Author Archive

Mother Teresa

Recently I came across a book written about Mother Teresa, entitled, A Simple Path. The book was compiled by Lucinda Vardey, in 1995. It shares with the reader stories about the work done by the sisters of the Missionaries of Charity Order, under the then direction of Mother Teresa. It contains several prayers which I felt are worth sharing. The first one which is really a poem, is apparently displayed on a sign on the wall of a children’s home in Calcutta, it reads:

Take time to think
Take time to pray
Take time to laugh

It is the source of power
It is the greatest power on earth
It is the music of the soul

Take time to play
Take time to love and be loved
Take time to give

It is the secret of perpetual youth
It is God’s given privilege
It is too short a day to be selfish

Take time to read
Take time to be friendly
Take time to work

It is the fountain of wisdom
It is the road to happiness
It is the price of success
Take time to do charity
It is the key to Heaven.

This poem contains a fairly simple message, always try to remain childlike.

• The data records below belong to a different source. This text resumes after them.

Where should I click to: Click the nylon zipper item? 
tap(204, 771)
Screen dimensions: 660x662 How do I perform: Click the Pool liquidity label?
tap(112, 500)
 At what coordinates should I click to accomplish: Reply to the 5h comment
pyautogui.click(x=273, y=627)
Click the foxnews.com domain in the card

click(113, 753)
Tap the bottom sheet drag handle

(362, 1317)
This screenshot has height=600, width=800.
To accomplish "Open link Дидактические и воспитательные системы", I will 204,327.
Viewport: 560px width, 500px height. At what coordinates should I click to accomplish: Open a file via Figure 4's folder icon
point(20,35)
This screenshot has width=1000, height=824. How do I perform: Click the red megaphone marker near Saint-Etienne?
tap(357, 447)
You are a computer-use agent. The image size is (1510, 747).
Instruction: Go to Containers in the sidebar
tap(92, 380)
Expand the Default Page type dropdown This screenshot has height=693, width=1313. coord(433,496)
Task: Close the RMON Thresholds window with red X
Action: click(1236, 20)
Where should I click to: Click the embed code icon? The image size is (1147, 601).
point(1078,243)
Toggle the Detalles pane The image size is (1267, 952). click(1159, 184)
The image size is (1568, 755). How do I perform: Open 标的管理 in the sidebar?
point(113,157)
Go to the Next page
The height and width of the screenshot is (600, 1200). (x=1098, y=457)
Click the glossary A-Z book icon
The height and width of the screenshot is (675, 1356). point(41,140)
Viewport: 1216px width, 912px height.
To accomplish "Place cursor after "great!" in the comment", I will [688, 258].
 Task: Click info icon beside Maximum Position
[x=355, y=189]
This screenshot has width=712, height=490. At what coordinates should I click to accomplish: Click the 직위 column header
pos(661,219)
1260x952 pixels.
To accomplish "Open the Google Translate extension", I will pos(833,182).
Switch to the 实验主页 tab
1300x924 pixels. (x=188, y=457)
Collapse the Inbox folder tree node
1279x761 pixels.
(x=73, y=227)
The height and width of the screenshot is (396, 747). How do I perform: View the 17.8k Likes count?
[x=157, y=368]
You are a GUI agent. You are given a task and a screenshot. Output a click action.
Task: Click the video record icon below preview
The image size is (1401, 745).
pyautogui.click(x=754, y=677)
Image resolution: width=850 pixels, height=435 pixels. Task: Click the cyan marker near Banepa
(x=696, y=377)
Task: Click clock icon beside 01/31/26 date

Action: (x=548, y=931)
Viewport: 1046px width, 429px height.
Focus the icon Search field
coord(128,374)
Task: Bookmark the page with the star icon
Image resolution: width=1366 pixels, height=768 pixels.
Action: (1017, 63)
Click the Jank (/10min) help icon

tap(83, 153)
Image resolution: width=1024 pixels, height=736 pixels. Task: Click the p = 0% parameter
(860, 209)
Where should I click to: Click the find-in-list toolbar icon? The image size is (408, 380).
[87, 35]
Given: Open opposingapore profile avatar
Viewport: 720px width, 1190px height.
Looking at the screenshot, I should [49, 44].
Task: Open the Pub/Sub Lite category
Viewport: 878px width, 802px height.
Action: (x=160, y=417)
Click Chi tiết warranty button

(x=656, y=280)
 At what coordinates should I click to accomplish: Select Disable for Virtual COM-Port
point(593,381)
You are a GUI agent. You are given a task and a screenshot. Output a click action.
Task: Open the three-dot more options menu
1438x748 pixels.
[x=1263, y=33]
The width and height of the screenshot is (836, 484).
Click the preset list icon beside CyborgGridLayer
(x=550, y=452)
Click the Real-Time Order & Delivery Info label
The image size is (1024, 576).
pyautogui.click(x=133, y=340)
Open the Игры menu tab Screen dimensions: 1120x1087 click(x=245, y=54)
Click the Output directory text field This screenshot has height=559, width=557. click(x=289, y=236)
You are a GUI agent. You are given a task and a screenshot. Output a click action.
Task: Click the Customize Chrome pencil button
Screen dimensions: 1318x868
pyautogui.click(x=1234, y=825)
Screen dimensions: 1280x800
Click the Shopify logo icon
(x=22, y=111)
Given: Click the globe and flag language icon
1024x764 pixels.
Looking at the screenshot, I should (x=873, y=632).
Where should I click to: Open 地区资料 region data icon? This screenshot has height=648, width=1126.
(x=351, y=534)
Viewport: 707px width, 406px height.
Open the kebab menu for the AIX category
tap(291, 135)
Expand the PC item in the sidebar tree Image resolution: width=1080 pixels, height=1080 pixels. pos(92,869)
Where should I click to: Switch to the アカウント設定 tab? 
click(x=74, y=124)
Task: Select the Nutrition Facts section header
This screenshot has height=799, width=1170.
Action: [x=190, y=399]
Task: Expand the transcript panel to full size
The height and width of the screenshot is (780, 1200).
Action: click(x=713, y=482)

Laugh, play, give and be friendly. Try to live more from the heart and less in the mind. Yet it also demands something of us. Take the time (or make the time!) to do these things. Some of them, such as laughing and being friendly, are pretty easy for most of us, but what about prayer? How many of us make the time to consciously pray for the betterment of others, for peace in the world, for love and friendship to be the norm in our communities? Some studies have apparently proven real positive results of prayer. For example in the area of health, praying for a loved one has been shown to increase the rate of recovery from some serious illnesses. Even without any thought of personal gain, selfless prayer probably does makes us happier, and is an easy way for us to do something positive.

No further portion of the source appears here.